Reproduce only what runs from the line containing "Naturens Bevarelse (91, 1598)" to the line containing "保護中: 第12期 管理会計BCP講座【７日目】 (143, 1015)" in the records below, inclusive. Keep it exact, and keep the pictures out.
### Entries provided ###
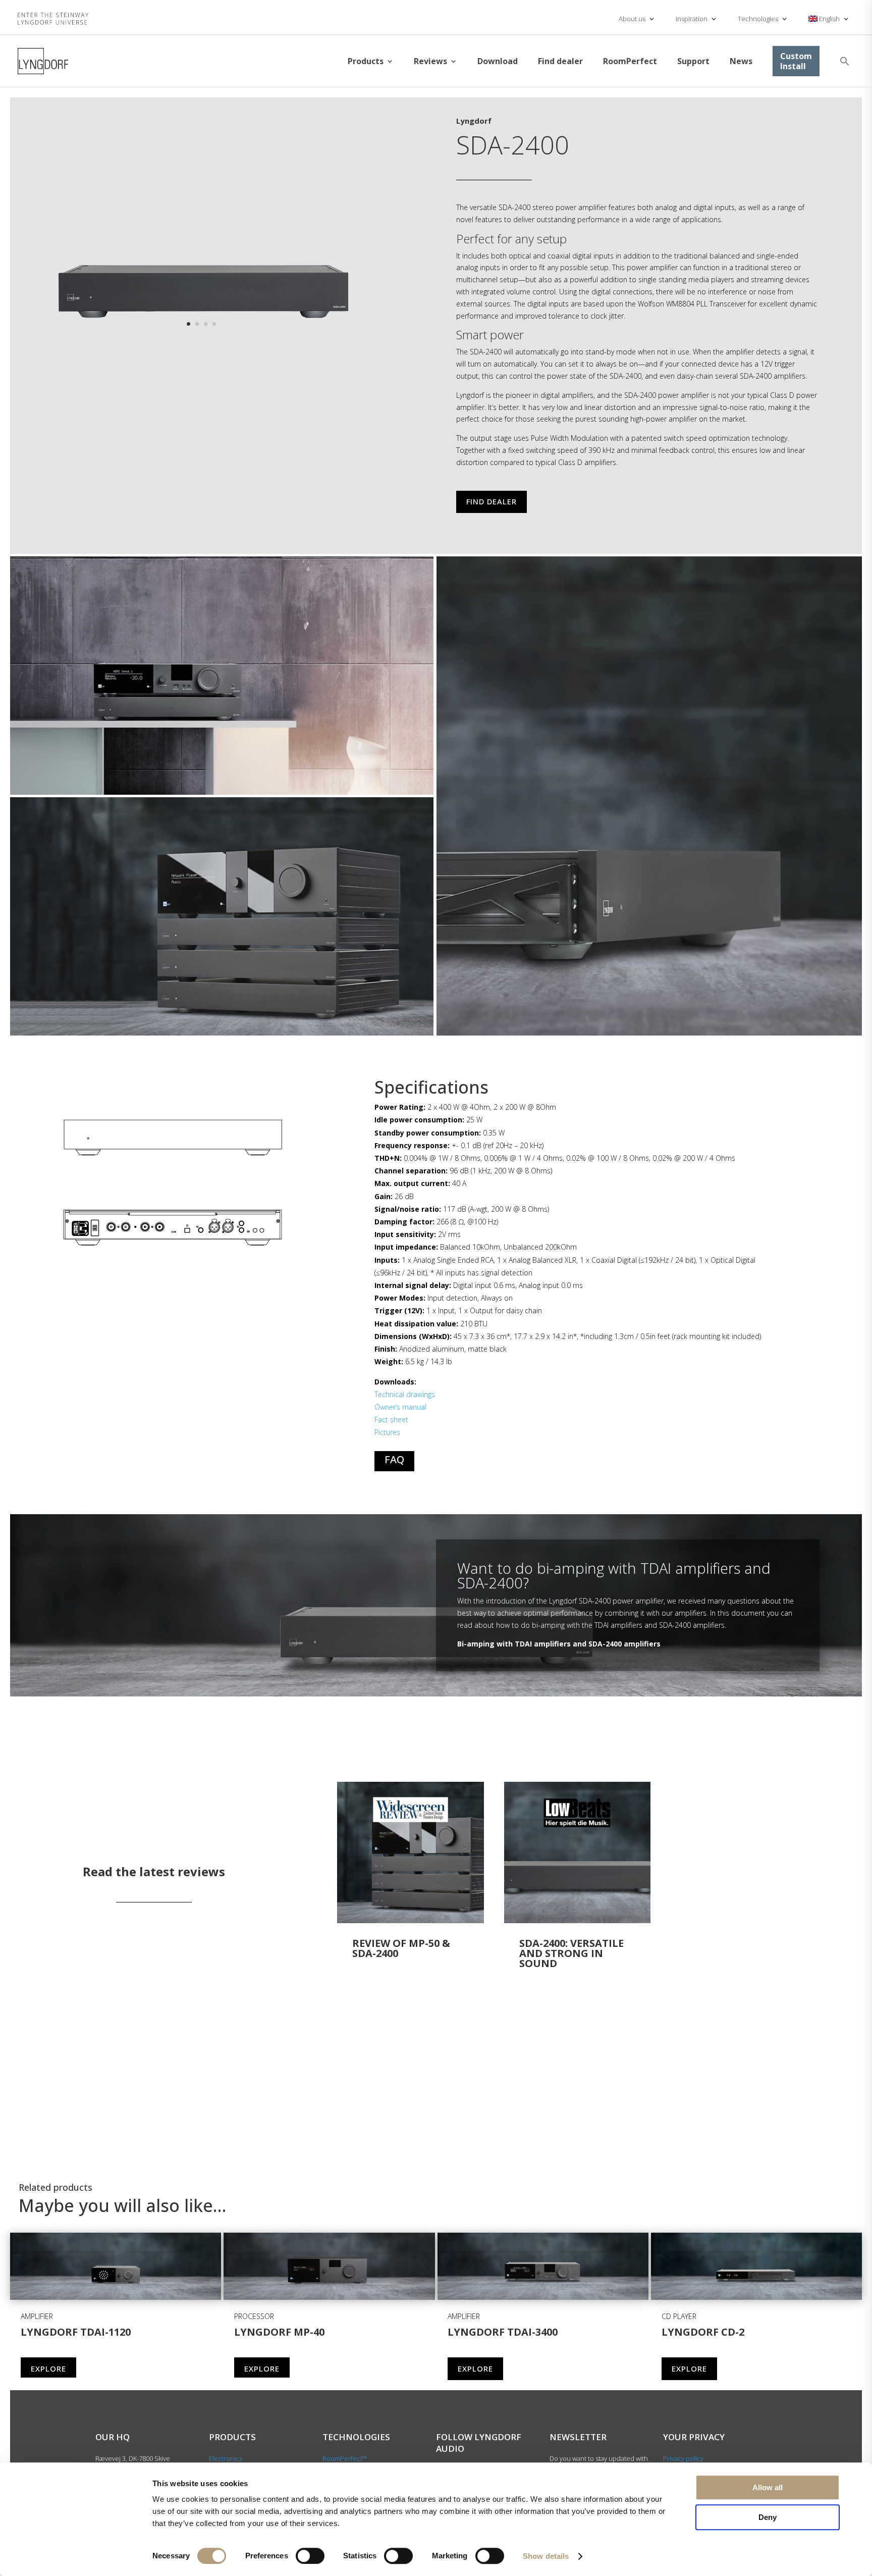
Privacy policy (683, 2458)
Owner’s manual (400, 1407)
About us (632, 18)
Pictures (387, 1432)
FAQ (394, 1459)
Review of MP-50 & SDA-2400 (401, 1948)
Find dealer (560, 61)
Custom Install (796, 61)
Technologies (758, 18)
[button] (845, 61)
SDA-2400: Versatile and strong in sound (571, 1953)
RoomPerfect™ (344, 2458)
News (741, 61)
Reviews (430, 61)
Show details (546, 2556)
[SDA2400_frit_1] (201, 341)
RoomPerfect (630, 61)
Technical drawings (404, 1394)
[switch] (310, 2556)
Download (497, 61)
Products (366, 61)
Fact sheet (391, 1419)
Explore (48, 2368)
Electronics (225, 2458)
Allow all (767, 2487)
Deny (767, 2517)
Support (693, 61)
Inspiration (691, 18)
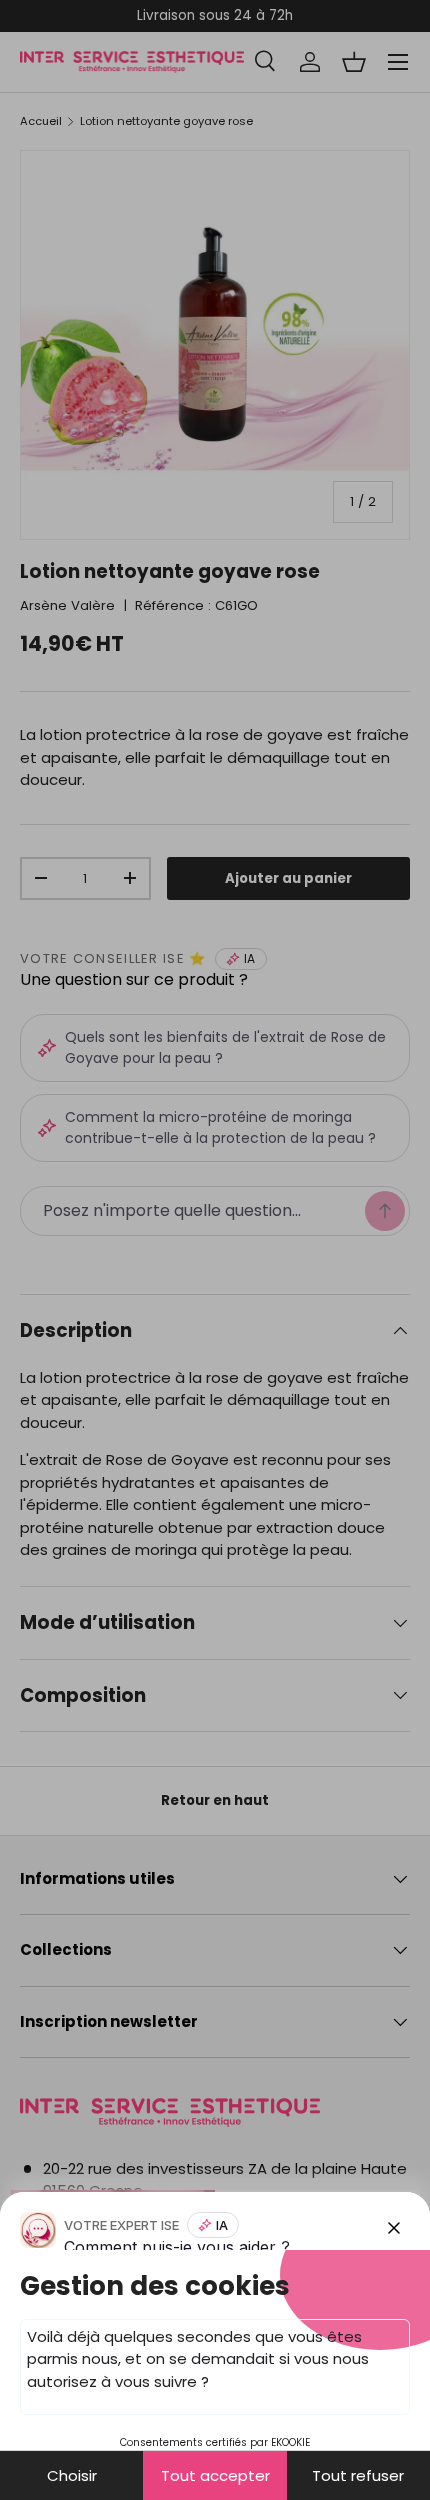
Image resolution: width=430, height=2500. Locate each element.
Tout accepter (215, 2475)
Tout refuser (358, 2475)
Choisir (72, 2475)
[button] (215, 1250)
###
### Entries provided ###
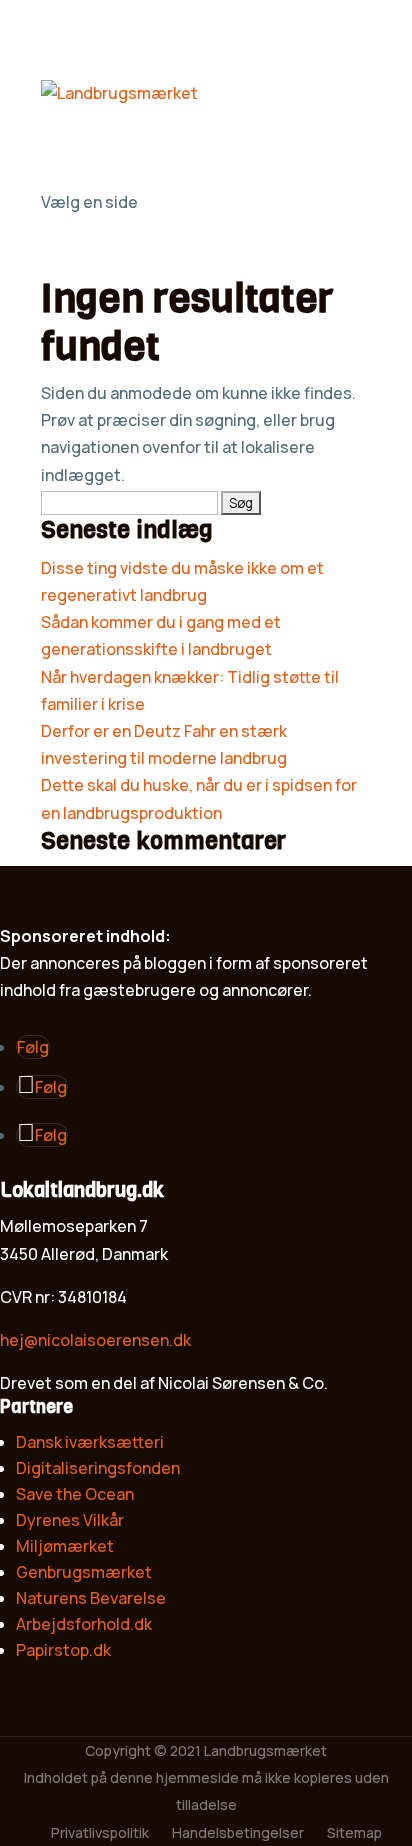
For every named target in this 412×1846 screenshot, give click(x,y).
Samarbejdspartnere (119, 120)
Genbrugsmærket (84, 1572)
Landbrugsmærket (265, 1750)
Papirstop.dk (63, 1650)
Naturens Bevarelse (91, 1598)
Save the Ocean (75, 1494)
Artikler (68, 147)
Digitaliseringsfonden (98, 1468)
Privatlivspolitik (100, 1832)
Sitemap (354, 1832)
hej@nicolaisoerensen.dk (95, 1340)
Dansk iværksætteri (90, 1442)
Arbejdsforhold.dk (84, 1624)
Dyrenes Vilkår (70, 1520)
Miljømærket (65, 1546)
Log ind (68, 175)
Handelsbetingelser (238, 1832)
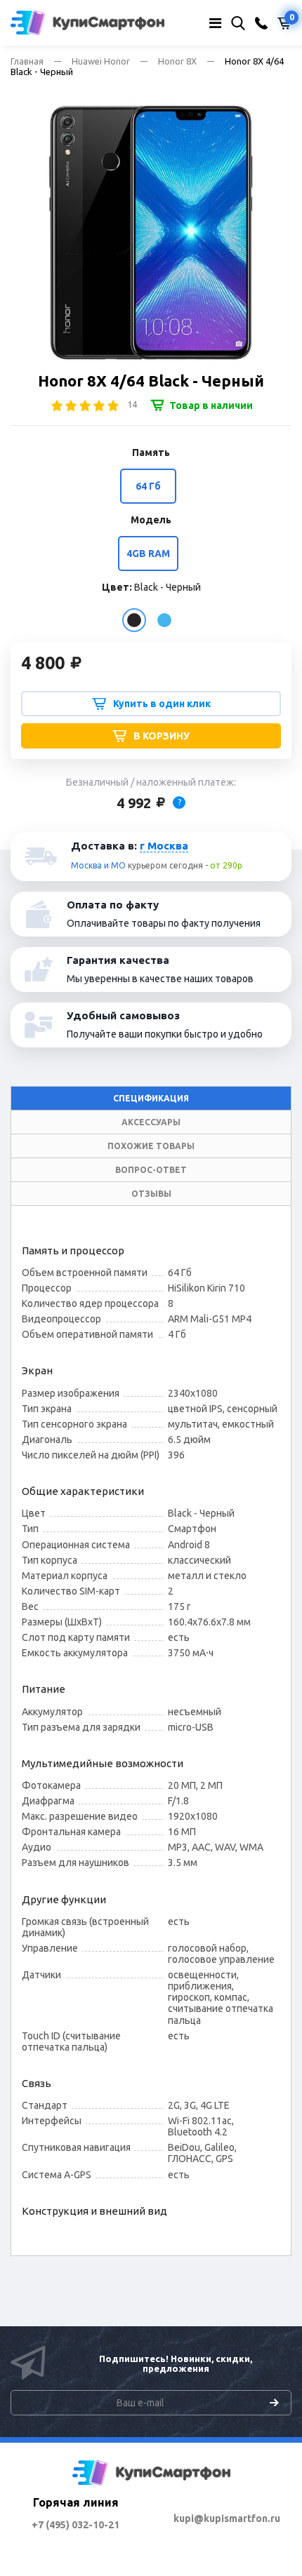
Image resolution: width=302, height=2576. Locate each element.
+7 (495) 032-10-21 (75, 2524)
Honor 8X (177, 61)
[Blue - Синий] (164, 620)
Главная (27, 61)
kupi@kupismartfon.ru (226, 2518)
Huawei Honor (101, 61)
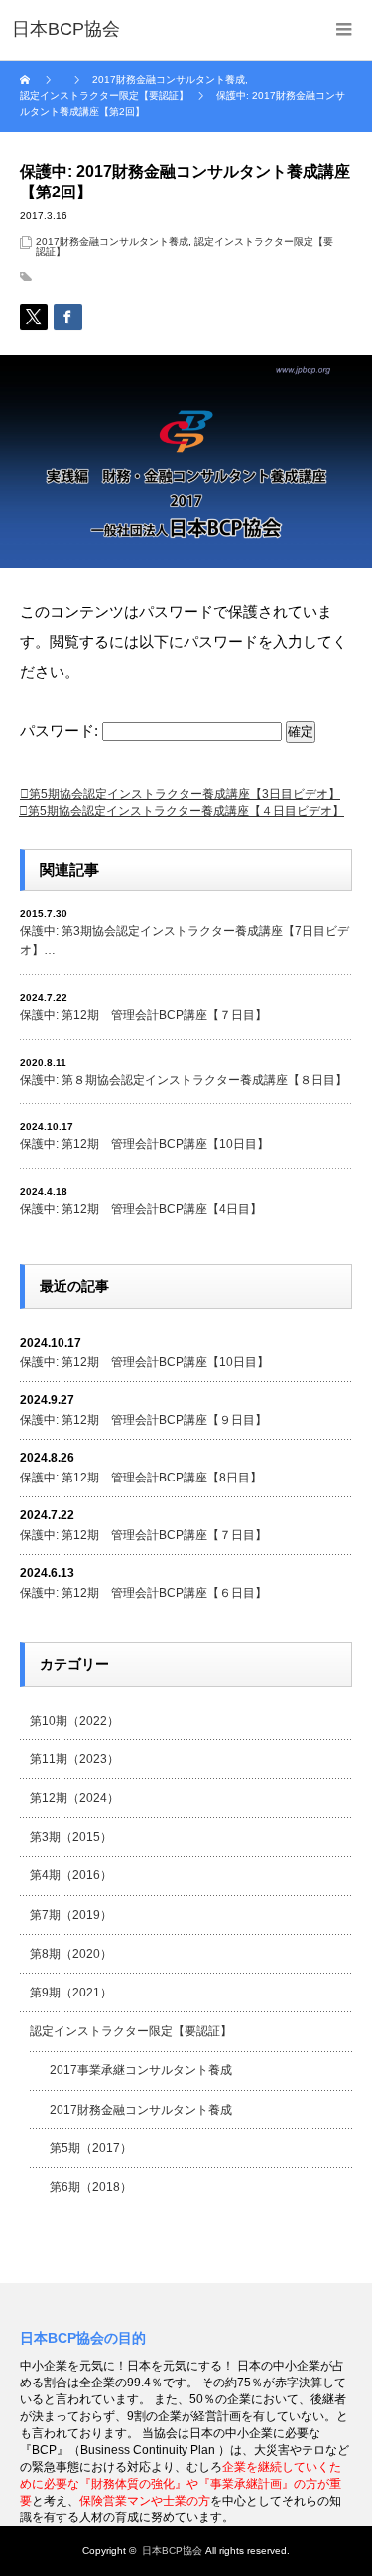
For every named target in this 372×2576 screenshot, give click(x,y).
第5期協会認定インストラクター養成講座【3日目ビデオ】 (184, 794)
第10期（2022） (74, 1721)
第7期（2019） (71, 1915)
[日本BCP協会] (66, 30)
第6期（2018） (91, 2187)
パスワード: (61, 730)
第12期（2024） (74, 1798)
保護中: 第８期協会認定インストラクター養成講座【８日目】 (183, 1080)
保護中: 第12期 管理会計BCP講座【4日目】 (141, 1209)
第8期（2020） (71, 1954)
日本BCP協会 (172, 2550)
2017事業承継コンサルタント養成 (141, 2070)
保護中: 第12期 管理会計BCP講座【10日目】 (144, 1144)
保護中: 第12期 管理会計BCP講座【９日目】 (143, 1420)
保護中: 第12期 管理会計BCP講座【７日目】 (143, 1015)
###
### Entries provided ###
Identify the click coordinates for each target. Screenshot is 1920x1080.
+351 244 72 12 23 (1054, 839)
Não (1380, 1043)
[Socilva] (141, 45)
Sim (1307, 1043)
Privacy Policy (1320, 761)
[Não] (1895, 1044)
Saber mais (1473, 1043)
###
• **Solution**
Naturens Bevarelse (91, 1598)
Save the Ocean (75, 1494)
Artikler (68, 147)
Digitaliseringsfonden (98, 1468)
Privatlivspolitik (100, 1832)
Sitemap (354, 1832)
hej@nicolaisoerensen.dk (95, 1340)
Dansk iværksætteri (90, 1442)
Arbejdsforhold.dk (84, 1624)
Dyrenes Vilkår (70, 1520)
Miljømærket (65, 1546)
Log ind (68, 175)
Handelsbetingelser (238, 1832)
Image resolution: width=302, height=2576. Locate each element.
+7 (495) 032-10-21 (75, 2524)
Honor 8X (177, 61)
[Blue - Синий] (164, 620)
Главная (27, 61)
kupi@kupismartfon.ru (226, 2518)
Huawei Honor (101, 61)
For every named target in this 372×2576 screenshot, give click(x,y).
第5期協会認定インストラクター養成講座【3日目ビデオ】 (184, 794)
第10期（2022） (74, 1721)
第7期（2019） (71, 1915)
[日本BCP協会] (66, 30)
第6期（2018） (91, 2187)
パスワード: (61, 730)
第12期（2024） (74, 1798)
保護中: 第８期協会認定インストラクター養成講座【８日目】 (183, 1080)
保護中: 第12期 管理会計BCP講座【4日目】 (141, 1209)
第8期（2020） (71, 1954)
日本BCP協会 (172, 2550)
2017事業承継コンサルタント養成 (141, 2070)
保護中: 第12期 管理会計BCP講座【10日目】 (144, 1144)
保護中: 第12期 管理会計BCP講座【９日目】 (143, 1420)
保護中: 第12期 管理会計BCP講座【７日目】 (143, 1015)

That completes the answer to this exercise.